> Alıştırma görevi: Aşağıdaki piyasa yorumu yazısının tamamını, tek harfini bile değiştirmeden kopyala.

2014 yılına girerken genel görünüm

UZMAN GÖRÜŞÜ
UZMAN GÖRÜŞÜ [email protected]

Alper KOÇ
YATIRIM FİNANSMAN

Dalgalı ve zor geçen bir yılı bitirmek üzereyiz. ABD ve Almanya gibi gelişmiş ülkelerin hisse senetleri piyasalarının iyi seyrettiği, buna karşın sözkonusu ülkelerde tahvil faizlerinin yükseliş yaşadığı, gelişen pazarların genelinde de performansların zayıf olduğu bir yılı geride bırakıyoruz. Aylardır “Fed tahvil geri alım programını başlatıyor, başlatacak, ha şimdi başlatıyor, yok bir dahaki ay başlatıyor, olmadı yeni yılın başlarında başlatıyor...” söylemleri içerisinde yeni zirvelerini test eden ABD hisse senetleri piyasalarının performansına rağmen ısrarla olumsuz ayrışmaya devam eden gelişen pazarlar içerisinde Türkiye de yerini aldı. Haziran ayı sonrasında gelişen pazarların genel eğilimine hızla uymaya başlayan Türk piyasalarında  yılın son çeyreğinde de beklentimiz dahilinde kırılganlık ve volatilite hakim oldu. 2013 yılını bitirirken yurtiçi piyasaların genel görünümüne baktığımızda, döviz cephesinde TL’nin gelişen para birimlerine paralel USD ve EURO karşısında zayıf seyrinin devam ettiğini, buna karşın tahvil faizlerinde oynaklığın hakim olduğunu ve BIST 100 endeksinin de genel görünüme uyum sağladığını görüyoruz.

> Kaynaktan alıntı:
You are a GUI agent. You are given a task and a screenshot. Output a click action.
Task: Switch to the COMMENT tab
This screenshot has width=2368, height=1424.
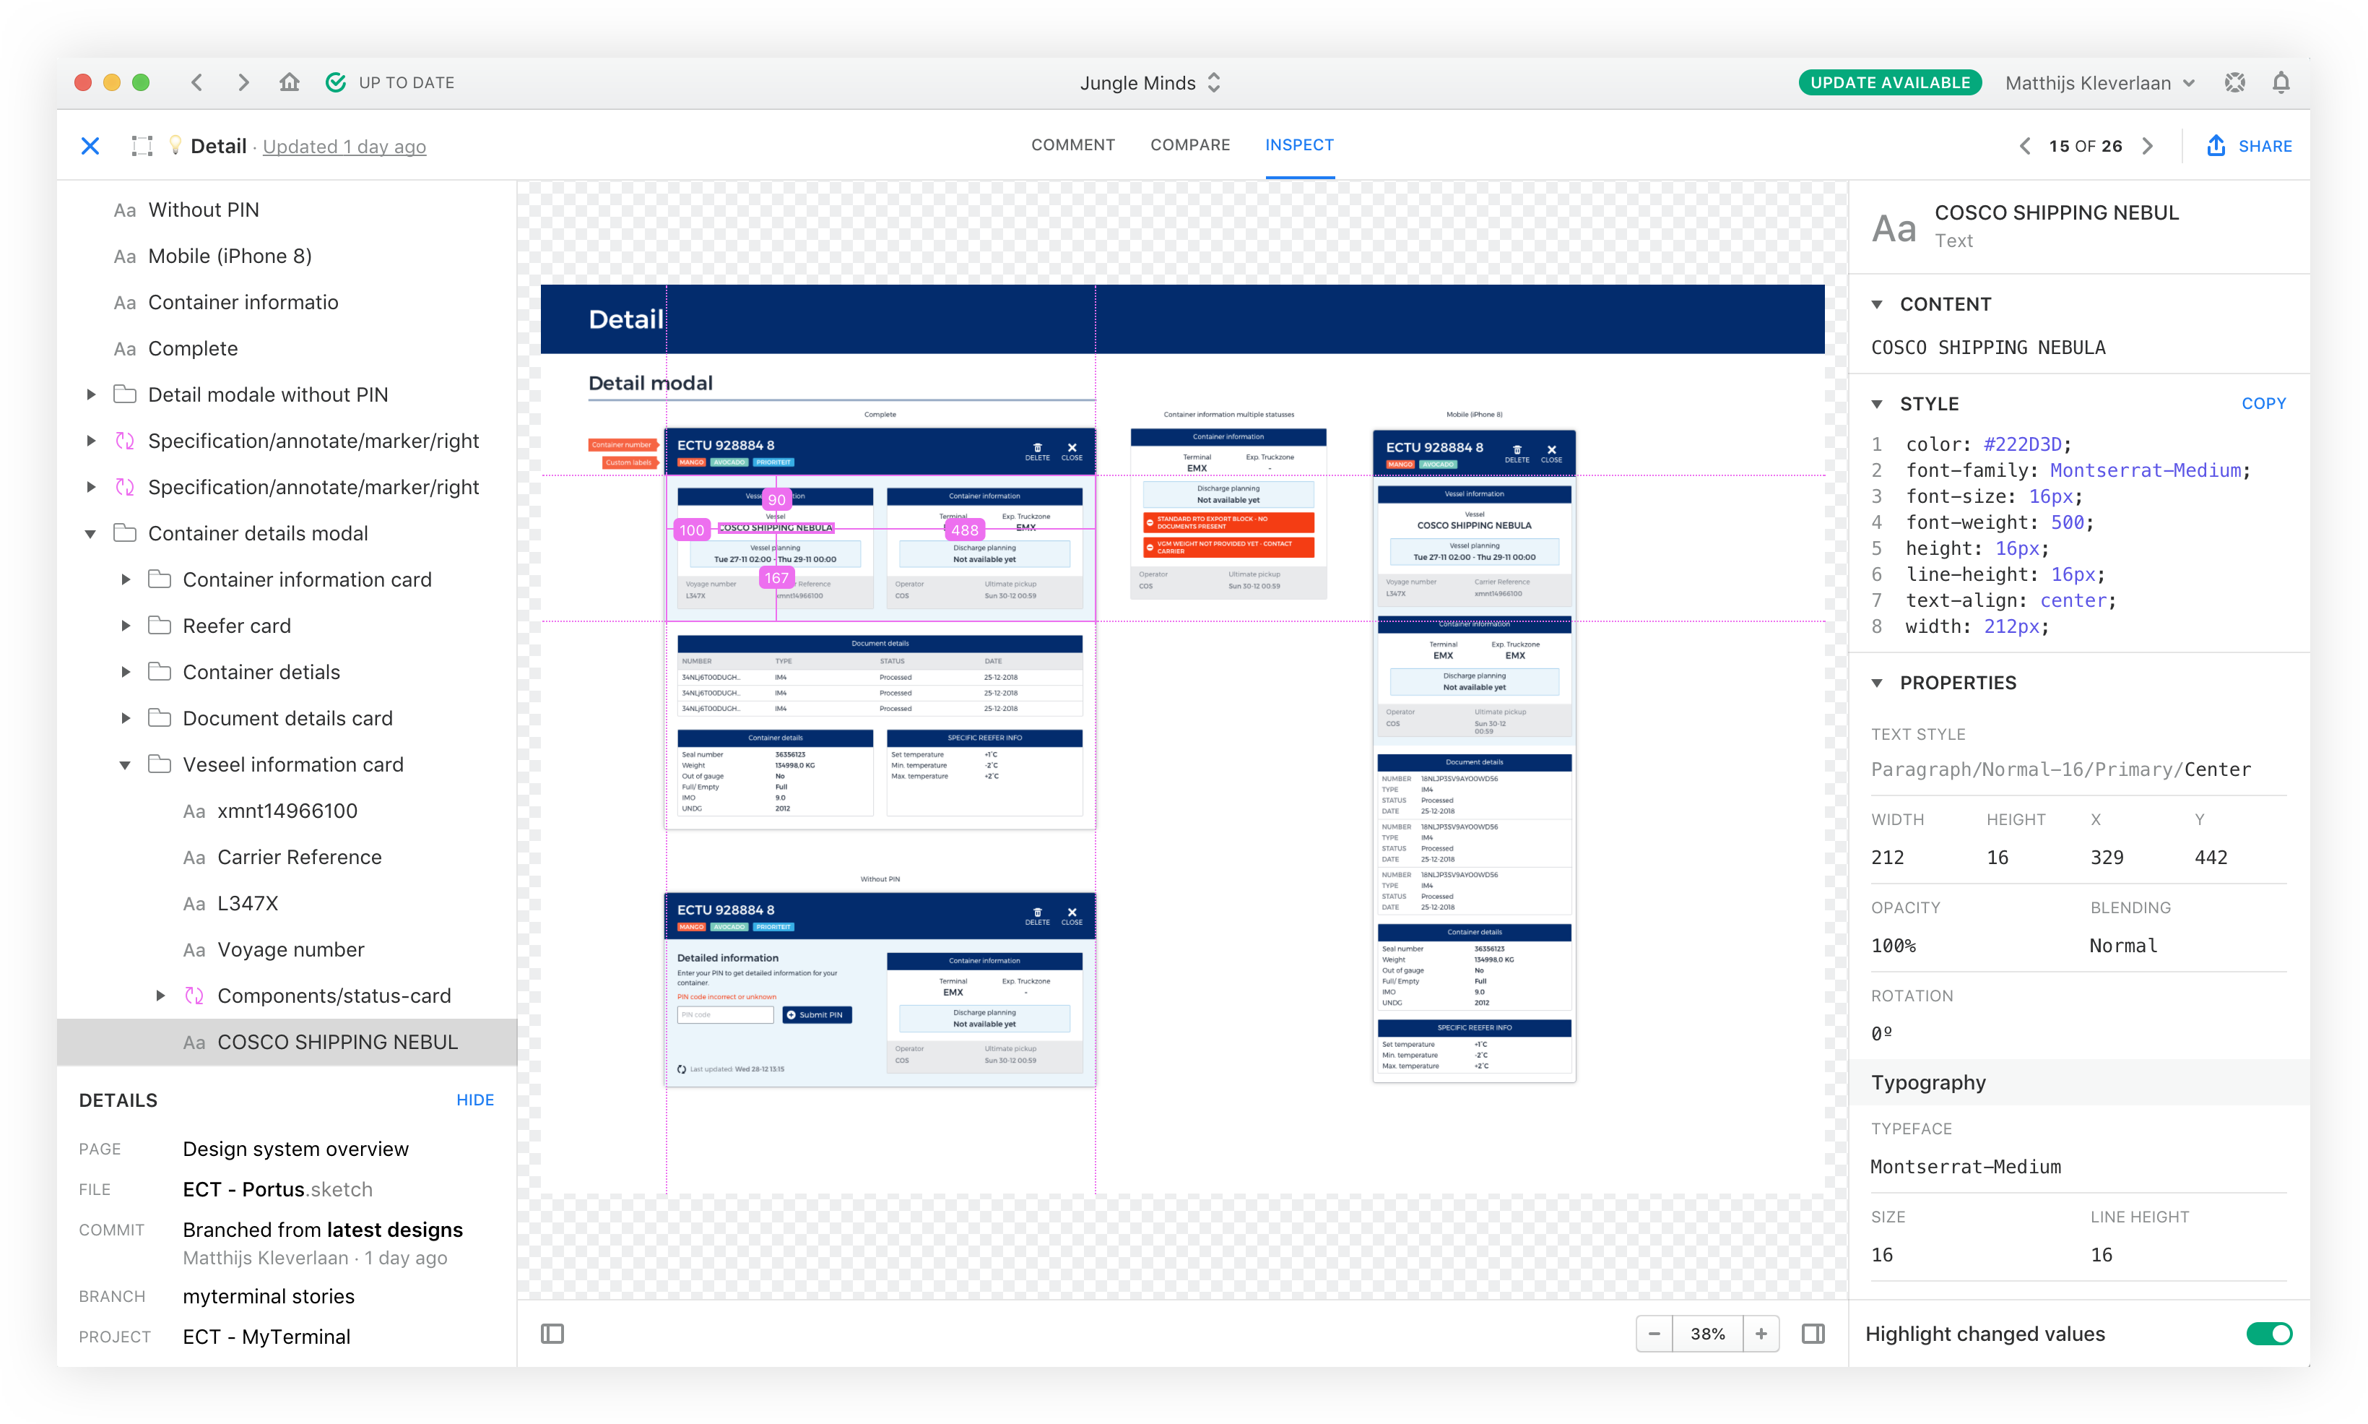1072,145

> Beklenen cevap:
2014 yılına girerken genel görünüm

UZMAN GÖRÜŞÜ
UZMAN GÖRÜŞÜ [email protected]

Alper KOÇ
YATIRIM FİNANSMAN

Dalgalı ve zor geçen bir yılı bitirmek üzereyiz. ABD ve Almanya gibi gelişmiş ülkelerin hisse senetleri piyasalarının iyi seyrettiği, buna karşın sözkonusu ülkelerde tahvil faizlerinin yükseliş yaşadığı, gelişen pazarların genelinde de performansların zayıf olduğu bir yılı geride bırakıyoruz. Aylardır “Fed tahvil geri alım programını başlatıyor, başlatacak, ha şimdi başlatıyor, yok bir dahaki ay başlatıyor, olmadı yeni yılın başlarında başlatıyor...” söylemleri içerisinde yeni zirvelerini test eden ABD hisse senetleri piyasalarının performansına rağmen ısrarla olumsuz ayrışmaya devam eden gelişen pazarlar içerisinde Türkiye de yerini aldı. Haziran ayı sonrasında gelişen pazarların genel eğilimine hızla uymaya başlayan Türk piyasalarında  yılın son çeyreğinde de beklentimiz dahilinde kırılganlık ve volatilite hakim oldu. 2013 yılını bitirirken yurtiçi piyasaların genel görünümüne baktığımızda, döviz cephesinde TL’nin gelişen para birimlerine paralel USD ve EURO karşısında zayıf seyrinin devam ettiğini, buna karşın tahvil faizlerinde oynaklığın hakim olduğunu ve BIST 100 endeksinin de genel görünüme uyum sağladığını görüyoruz.